Agatha Raisin continues to struggle, though not very hard, against her predilection for unsuitable men.
Agatha is a talented private detective whose gut feelings about cases rarely let her down. The same cannot be said about her ever more desperate search for the right man. Her latest amatory interest, Gerald Devere, is a retired Scotland Yard detective whom Agatha’s best friend, Mrs. Bloxby, the vicar’s wife, likes well enough to dye her hair and freshen up her wardrobe for. But it’s Agatha’s best male friend and sometime lover, Sir Charles Fraith, who accompanies Agatha to visit obnoxious Lord Bellington, whose plan to sell the village allotments he owns to a developer has the villagers up in arms.

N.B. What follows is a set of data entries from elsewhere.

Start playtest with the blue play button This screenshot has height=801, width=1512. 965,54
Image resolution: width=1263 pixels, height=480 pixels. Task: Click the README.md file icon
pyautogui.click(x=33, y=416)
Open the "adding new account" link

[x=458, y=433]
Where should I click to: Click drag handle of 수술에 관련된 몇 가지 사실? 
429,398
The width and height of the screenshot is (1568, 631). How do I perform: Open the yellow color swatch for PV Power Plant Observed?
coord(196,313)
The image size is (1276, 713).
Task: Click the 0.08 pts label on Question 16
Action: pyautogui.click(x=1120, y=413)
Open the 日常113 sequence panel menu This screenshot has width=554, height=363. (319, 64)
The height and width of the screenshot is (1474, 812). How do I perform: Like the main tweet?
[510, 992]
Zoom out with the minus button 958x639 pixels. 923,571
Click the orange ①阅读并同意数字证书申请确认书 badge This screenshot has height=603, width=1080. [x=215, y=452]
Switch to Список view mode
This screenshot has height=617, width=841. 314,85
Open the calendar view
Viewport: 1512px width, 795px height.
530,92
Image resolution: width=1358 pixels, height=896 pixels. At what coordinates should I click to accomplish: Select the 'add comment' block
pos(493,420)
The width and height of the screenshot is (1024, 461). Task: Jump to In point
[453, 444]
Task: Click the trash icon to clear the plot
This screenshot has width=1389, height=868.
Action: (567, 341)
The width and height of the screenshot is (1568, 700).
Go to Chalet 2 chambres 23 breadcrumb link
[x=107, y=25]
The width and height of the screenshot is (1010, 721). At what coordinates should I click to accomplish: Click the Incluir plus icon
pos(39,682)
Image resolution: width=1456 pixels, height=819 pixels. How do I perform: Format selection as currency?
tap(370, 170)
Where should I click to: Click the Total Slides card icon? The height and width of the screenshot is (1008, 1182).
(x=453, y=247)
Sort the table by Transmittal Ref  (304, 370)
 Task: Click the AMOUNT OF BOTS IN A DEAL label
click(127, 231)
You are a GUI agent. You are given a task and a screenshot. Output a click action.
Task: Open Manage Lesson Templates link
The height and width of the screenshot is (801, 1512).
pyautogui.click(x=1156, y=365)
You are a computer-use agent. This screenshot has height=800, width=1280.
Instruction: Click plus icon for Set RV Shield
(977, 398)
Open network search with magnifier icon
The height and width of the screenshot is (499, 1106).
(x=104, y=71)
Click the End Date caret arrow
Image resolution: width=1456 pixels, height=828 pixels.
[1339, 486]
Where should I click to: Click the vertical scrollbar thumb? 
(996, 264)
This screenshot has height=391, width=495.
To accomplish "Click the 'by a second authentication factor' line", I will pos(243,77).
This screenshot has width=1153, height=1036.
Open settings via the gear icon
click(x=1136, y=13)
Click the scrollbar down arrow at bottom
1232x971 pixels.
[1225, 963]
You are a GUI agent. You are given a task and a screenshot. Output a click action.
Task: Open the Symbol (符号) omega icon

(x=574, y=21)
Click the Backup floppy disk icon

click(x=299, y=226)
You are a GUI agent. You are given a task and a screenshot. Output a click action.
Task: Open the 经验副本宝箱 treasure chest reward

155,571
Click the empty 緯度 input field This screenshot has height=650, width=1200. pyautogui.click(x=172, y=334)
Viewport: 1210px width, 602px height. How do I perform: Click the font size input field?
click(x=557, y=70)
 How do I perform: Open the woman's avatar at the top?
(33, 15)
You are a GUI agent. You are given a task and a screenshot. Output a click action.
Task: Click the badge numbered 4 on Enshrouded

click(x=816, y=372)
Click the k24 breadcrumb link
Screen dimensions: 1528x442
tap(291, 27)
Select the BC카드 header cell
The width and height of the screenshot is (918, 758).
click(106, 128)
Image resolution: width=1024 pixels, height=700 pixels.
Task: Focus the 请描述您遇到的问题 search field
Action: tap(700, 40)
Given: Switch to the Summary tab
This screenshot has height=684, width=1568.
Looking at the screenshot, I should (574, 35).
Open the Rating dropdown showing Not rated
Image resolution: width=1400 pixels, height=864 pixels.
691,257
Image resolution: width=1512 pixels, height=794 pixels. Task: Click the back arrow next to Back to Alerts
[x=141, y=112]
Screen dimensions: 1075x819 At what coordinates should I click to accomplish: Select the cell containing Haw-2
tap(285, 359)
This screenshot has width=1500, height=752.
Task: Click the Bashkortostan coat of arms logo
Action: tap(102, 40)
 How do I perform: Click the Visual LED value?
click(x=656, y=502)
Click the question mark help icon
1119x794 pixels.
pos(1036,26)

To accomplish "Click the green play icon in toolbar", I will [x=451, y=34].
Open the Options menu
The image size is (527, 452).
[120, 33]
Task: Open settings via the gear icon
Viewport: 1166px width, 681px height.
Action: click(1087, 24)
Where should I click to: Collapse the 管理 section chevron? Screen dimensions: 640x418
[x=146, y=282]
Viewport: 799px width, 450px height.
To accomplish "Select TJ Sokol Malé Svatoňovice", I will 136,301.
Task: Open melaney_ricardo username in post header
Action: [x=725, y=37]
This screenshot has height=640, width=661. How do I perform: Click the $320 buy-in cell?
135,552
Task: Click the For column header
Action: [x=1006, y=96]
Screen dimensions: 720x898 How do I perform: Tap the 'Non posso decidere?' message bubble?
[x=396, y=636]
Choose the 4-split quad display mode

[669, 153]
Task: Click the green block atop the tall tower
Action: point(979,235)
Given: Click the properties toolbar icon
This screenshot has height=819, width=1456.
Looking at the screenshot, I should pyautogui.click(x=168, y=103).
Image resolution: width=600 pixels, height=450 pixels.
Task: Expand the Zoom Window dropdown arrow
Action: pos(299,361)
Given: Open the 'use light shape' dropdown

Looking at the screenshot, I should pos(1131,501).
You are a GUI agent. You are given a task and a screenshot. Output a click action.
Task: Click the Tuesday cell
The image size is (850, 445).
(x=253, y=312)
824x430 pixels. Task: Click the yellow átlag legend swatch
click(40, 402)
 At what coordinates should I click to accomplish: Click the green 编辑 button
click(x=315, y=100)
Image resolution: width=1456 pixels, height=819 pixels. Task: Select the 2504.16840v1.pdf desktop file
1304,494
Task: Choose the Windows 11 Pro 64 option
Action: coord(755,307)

Bellington refuses their pleas in no uncertain way, setting the stage for his sudden demise. Agatha’s observation that his death sounds like antifreeze poisoning turns out to be true, much to the annoyance of Inspector Wilkes, who already has reason to dislike her. Bellington’s son Damian hires Agatha’s agency to find his father’s killer even though only his sister Andrea seems to care that their father died. But enough about murder. Agatha’s long-running love/hate relationship with her gorgeous assistant, Toni Gilmour, is complicated by her status as the object of desire for Simon Black, another detective. Neither one is happy when Agatha takes on a good-looking but lazy young man as a trainee. As the bodies start to pile up, Agatha refuses to abandon a case that’s grown almost as complicated as her love life.
Fans of this long-running series will enjoy the continuing drama of the private eye’s romances, which, as so often before (Dishing The Dirt, 2016, etc.), overshadow the mystery.